Myofascial Pain Q & A
What is Myofascial Pain Syndrome?
Myofascial pain syndrome is a term used to describe chronic pain in your muscles and other soft tissues. The condition can cause pain in just one area of your body or be widespread. It’s even possible to feel pain in an area removed from the actual source of the discomfort, a situation known as referred pain.
Symptoms of myofascial pain syndrome include:
- Aching, deep muscle pain
- Pain that persists over time or worsens
- Sleep disruptions due to muscle pain
- Tender knots in your muscle tissue
Occasional muscle pain is usually nothing to be concerned about, but when pain persists over time you should come in for a thorough diagnostic exam.
What Causes Myofascial Pain Syndrome?
Myofascial pain syndrome occurs when areas of your muscle fibers become tight and overly sensitive. These knots are called trigger points and they can easily become irritated.

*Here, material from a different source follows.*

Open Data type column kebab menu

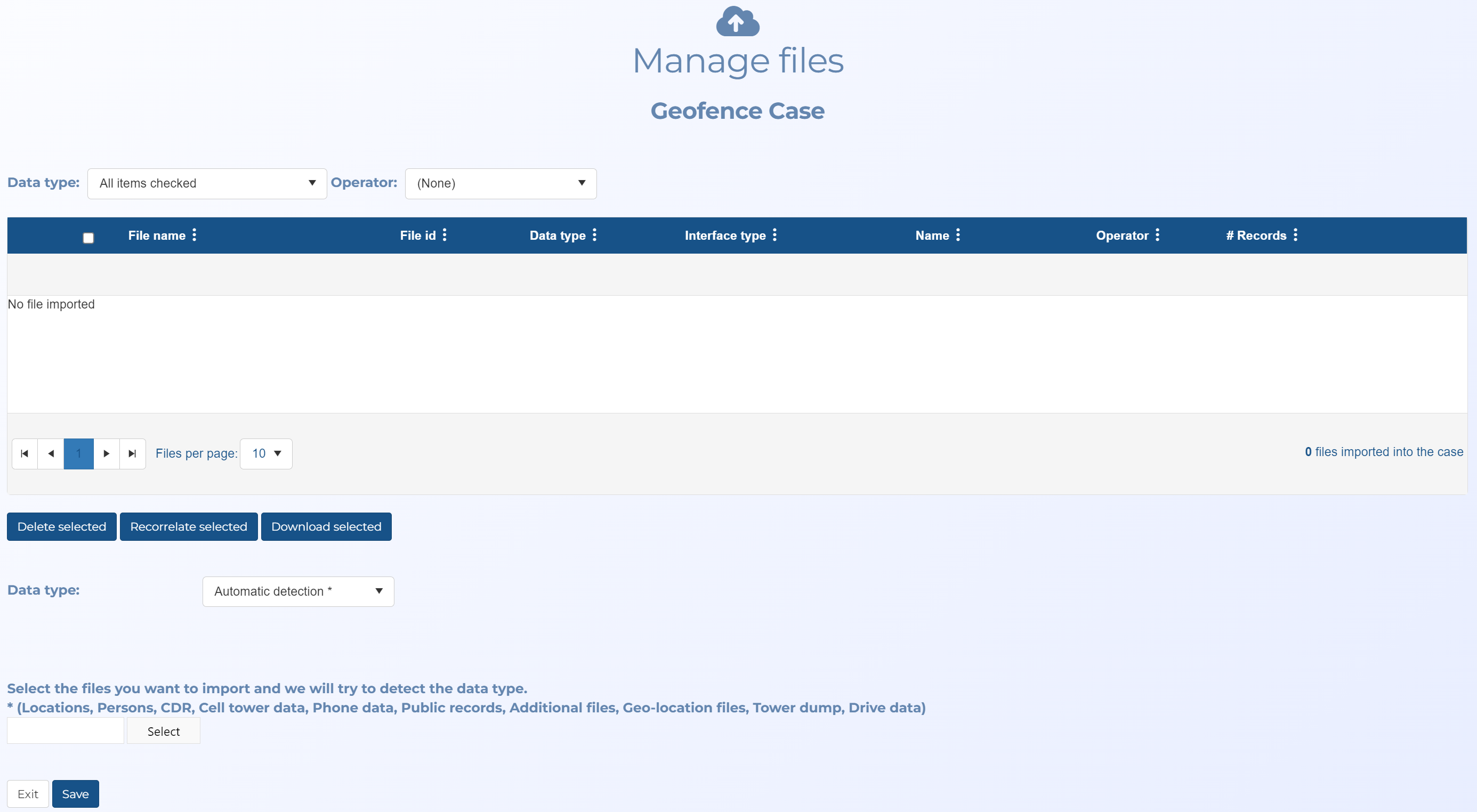594,235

These following conditions can cause trigger points to begin aching:
- Muscle injury
- Anxiety or stress
- Repetitive motions
- Certain medical conditions like stomach problems and a heart attack
- Injured intervertebral discs
- A period of immobility like using a sling for a broken arm
Don’t live with ongoing muscle pain when safe and effective treatments are available.

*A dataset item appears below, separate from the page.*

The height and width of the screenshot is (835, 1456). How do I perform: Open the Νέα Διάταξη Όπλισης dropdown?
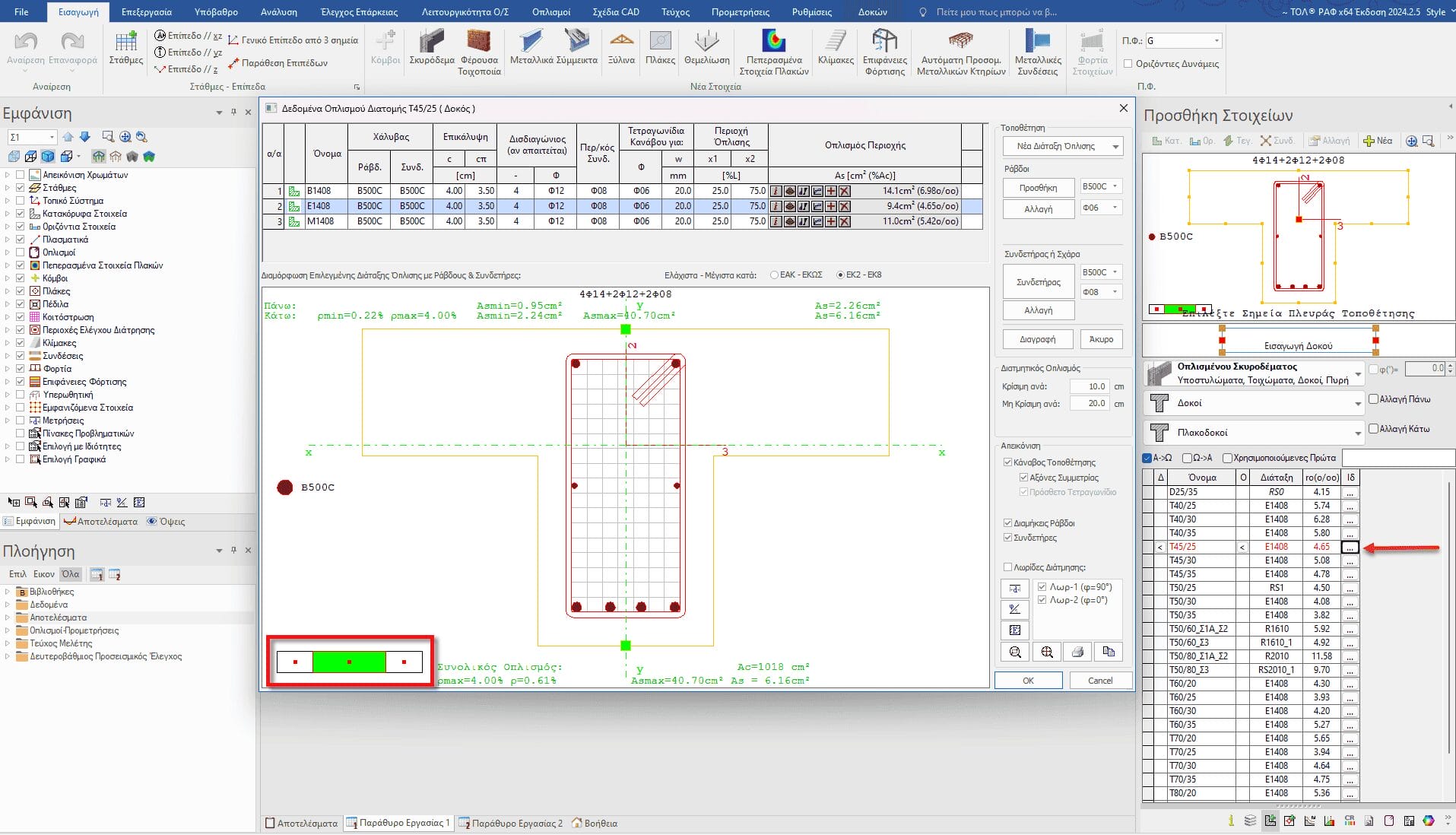point(1062,146)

How is Myofascial Pain Syndrome Treated?
Of the many ways to address chronic muscle pain, medications can offer relief but carry a risk of side effects. Physical therapy can help loosen trigger points and improve your posture, which takes the pressure off your muscle tissues.
Ultrasound therapy can help improve circulation and deliver warmth to the painful area, which can speed your natural healing process. Dry needling techniques can help release trigger points and soothe tight knots of muscle tissue.
Trigger point injections can help by delivering a combination of a local anesthetic and a corticosteroid into the trigger point. This therapy inactivates the trigger point and brings swift pain relief. Multiple trigger points can be treated in just one brief session with your doctor.